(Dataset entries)

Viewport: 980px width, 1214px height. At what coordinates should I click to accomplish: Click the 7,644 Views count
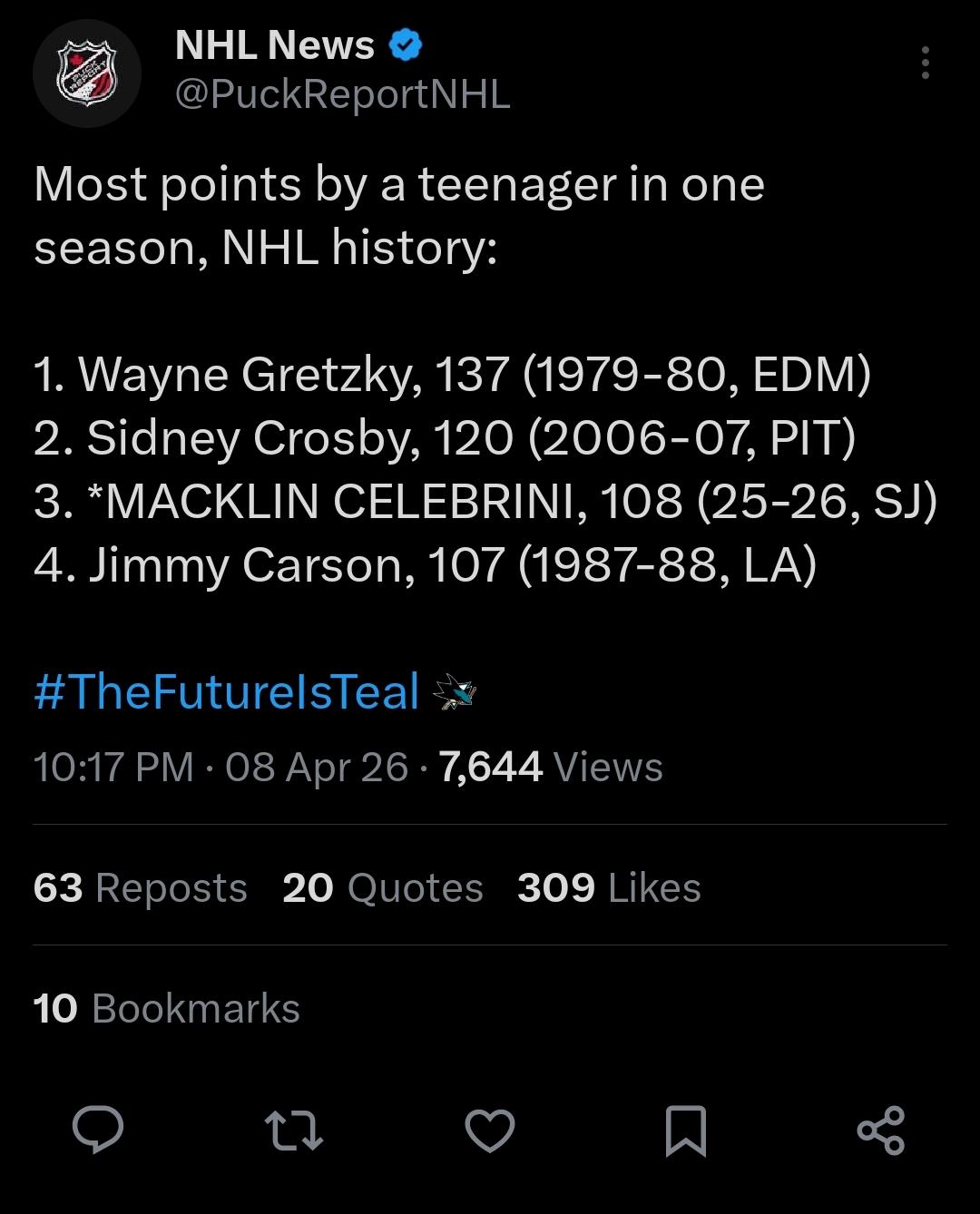551,768
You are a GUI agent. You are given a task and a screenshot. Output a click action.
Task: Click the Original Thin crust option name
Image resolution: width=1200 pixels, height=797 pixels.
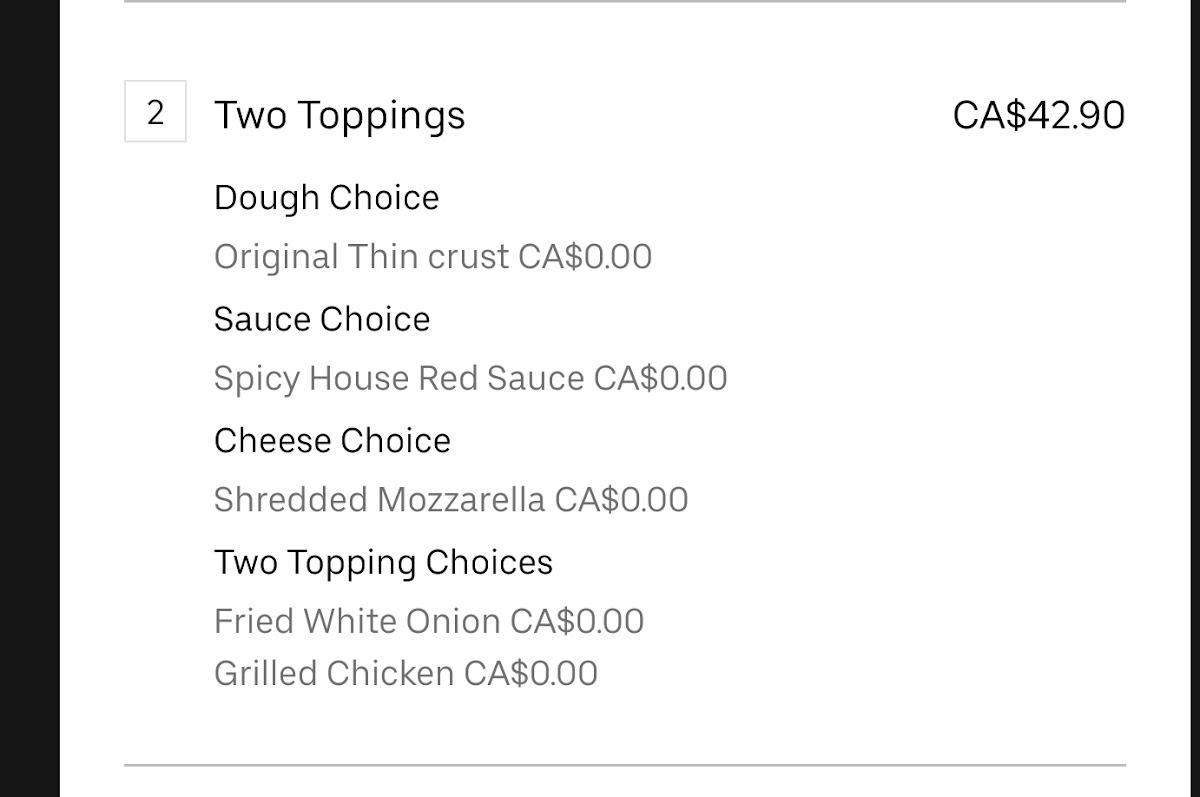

--- Problem statement ---
Write the lines out exactly, beginning at the line that holds "Task: Click the" and stopping after the last line of the entries; include no pictures.

--- The completed task ---
Task: Click the Original Thin crust option name
Image resolution: width=1200 pixels, height=797 pixels.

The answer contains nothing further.